一般社団法人hito.toco(ヒトトコ)は障害のある人の就労支援や、不登校・ひきこもりの相談を行う。代表理事の宮武将大さん(32)は小学6年生で不登校になり、20歳までの8年間、ひきこもりの経験がある。今、ひきこもりのさなかにある人たちに伝えたいのは「人生そんなに悪くないよってこと。でも社会復帰することは楽しいばかりではないこともきちんと言って、サポートしていきたい」

6年生の時、学校へ行こうとするとお腹が痛くなり、登校できないことが増えた。「勉強についていけなくなって。できないことが恥ずかしかった」。中学入学を機に再び通い始めるものの、1カ月経たずに行けなくなった。その頃、同級生たちが乗る電車に自分だけ乗れずに取り残されるという夢をよく見た。「もう自分は普通には戻れない。人生終わったと思いました」

生きている意味が感じられなくなり、死ぬことも考えた。16歳の時、自分の葬式を想像した。心に浮かんだのは「悲しむ家族がいる限り、自分は死ねない」。20歳になったら働くと決め、体力づくりや車の運転免許を取得するなど準備を進めた。

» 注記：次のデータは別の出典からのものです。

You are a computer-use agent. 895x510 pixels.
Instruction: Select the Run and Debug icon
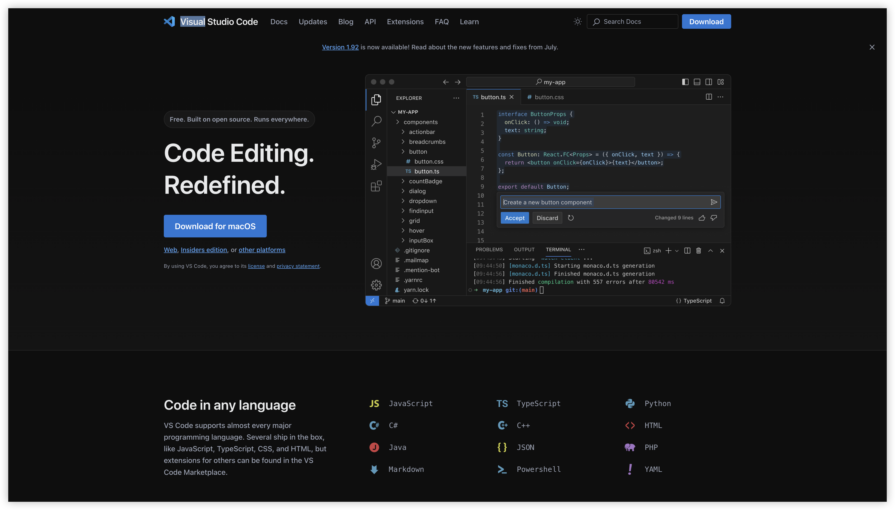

20歳になってすぐ、スーパーマーケットの商品陳列のアルバイトに応募。「ひきこもっている間、ロールプレイングゲームをやっていました。バイトを始めると、こっちのゲームの方が面白いじゃん!って素直に思えたんです」。人と話してたくさん笑い、新しい仕事を一つ一つ覚えると、自分の成長が感じられた。働きぶりが評価され、社員になることを勧められたが、応募条件は「高卒以上」

21歳で通信制高校に通い始めると、もっと学びたいと思うようになった。「せっかくなら人手不足で困っている業界で、自分の力を発揮したい」と、四国学院大学で社会福祉を学んだ。学外ではひきこもり当事者の自助グループや、家族を支援する団体で活動を始めた。卒業後は介護サービス業に就職し、休日は引き続き支援活動をした。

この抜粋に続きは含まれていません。